The Western Lake Superior Sanitary District (WLSSD) is involved in all of our lives, mostly in ways that we cannot see. As a “special purpose unit of government” created by the MN Legislature in 1971, WLSSD oversees the wastewater and solid waste services for a 530 square mile region encompassing parts of both St. Louis County and Carlton County. WLSSD was created to help address serious environmental pollution problems in the lower St. Louis River Basin, which is why they are situated in the friendly west end of Duluth. But who are the people doing the work inside of WLSSD?
Emma Pardini is originally from Iowa, but has been traveling north to visit Duluth and the Boundary Waters since a young age. After college, she landed on the North Shore to work as a naturalist at Wolf Ridge Environmental Learning Center in Finland, MN. Emma then took a position at Great Lakes Aquarium and fell in love with Duluth again as an adult. Emma shares how she admires the types of people drawn to this region, who she describes as independent problem-solvers. Emma also notes how special it feels to be in a place with so much green space without loss of culture or community, and how it never gets old driving down the hill and seeing Lake Superior.
“I love that I can walk out my back door in Lincoln Park with an ice cream cone and can still enjoy it by the time I reach a waterfall or a brewery” she says.
This passion for our community continues into her work as an Environmental Program Coordinator. Emma describes how she was drawn to WLSSD because it operates as a part of a tangible vision that helps the community and the environment around us. Within WLSSD’s Environmental Programs, there are five program areas: wastewater, hazardous waste, biosolids, organics, and solid waste reduction and recycling. WLSSD’s programming goal is to reduce the amount of waste from going into the landfills. Emma serves as the coordinator for education, outreach, and communications around solid waste reduction and recycling, and she is excited to work with the community on related projects.
“Do you have objects you don’t know how to recycle? Do you need someone to talk to your class about recycling? Do you want to learn about hosting a zero-waste event? Let’s talk!” Emma adds.

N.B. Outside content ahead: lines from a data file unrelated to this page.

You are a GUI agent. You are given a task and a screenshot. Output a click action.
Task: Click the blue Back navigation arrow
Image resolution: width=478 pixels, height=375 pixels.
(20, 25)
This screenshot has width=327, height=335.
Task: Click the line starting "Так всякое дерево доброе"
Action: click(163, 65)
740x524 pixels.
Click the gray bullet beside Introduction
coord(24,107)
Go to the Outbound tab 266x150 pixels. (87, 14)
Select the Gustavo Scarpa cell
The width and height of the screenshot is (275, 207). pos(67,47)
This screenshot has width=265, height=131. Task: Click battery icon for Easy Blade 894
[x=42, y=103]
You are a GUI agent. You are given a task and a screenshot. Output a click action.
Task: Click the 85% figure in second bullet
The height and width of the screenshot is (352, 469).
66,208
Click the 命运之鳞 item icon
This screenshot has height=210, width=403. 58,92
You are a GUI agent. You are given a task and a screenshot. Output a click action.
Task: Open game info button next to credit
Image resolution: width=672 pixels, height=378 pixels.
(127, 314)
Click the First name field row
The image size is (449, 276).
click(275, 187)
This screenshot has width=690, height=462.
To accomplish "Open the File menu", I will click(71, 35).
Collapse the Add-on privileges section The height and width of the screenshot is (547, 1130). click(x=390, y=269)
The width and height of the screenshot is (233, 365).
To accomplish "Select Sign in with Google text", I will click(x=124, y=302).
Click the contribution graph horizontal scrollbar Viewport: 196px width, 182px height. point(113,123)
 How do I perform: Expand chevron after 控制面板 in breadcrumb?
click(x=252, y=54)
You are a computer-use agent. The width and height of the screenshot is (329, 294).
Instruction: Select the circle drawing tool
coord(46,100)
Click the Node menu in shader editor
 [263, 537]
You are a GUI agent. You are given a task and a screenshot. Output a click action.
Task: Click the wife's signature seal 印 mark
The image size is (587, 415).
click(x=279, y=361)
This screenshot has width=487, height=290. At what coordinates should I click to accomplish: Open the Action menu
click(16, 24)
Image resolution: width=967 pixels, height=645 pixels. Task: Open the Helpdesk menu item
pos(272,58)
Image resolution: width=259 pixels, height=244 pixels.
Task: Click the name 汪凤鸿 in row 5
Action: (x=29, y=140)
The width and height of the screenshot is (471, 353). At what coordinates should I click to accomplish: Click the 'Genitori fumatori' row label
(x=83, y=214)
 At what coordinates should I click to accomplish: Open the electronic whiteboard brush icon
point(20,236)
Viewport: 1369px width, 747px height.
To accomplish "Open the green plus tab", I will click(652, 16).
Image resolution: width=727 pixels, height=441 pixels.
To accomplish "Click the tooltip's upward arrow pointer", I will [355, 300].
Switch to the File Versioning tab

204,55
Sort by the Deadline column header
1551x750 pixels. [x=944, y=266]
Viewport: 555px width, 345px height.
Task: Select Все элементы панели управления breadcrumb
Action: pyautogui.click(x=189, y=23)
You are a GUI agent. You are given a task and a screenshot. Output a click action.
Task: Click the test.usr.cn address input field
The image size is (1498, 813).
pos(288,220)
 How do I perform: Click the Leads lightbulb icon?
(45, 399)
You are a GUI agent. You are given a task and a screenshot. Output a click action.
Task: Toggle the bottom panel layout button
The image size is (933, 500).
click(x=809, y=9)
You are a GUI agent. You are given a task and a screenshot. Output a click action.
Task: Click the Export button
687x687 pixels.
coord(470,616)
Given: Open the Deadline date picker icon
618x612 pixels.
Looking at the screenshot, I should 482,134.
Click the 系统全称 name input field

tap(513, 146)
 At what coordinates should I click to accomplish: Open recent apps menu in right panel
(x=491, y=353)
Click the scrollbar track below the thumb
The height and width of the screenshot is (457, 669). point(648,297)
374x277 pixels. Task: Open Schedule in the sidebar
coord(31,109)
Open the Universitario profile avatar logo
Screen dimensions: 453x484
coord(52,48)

Emma shares how she likes to be in a role where she can problem solve and work in uncommon situations. Since WLSSD is both a water treatment plant and a solid waste authority, the behind-the-scenes work is very scientific. Although it might seem like magic, WLSSD staff have to adapt as what is being sent through the system changes and fluctuates.
Emma recognizes the difficulty in staying up-to-date with the most recent practices and technologies of recycling. She talks to many people who have tried so hard to recycle correctly, but who get confused with ever changing information. Emma explains that this information can be different depending on current product ingredients, the value of recycled materials, and new technologies available to recycle materials. She is always ready to talk with people about recycling and finds staying curious as her solution for navigating our changing world.
Emma approaches most things with curiosity and excitement, which makes her role at WLSSD a good fit. She enjoys exploring the line between culture and nature, discovering ways businesses can help create more sustainable communities, and admiring how everything in nature is connected in self-sustaining systems. The scientific aspect of WLSSD combines with creative puzzle solving to reduce waste in our community and maintain low costs for residents.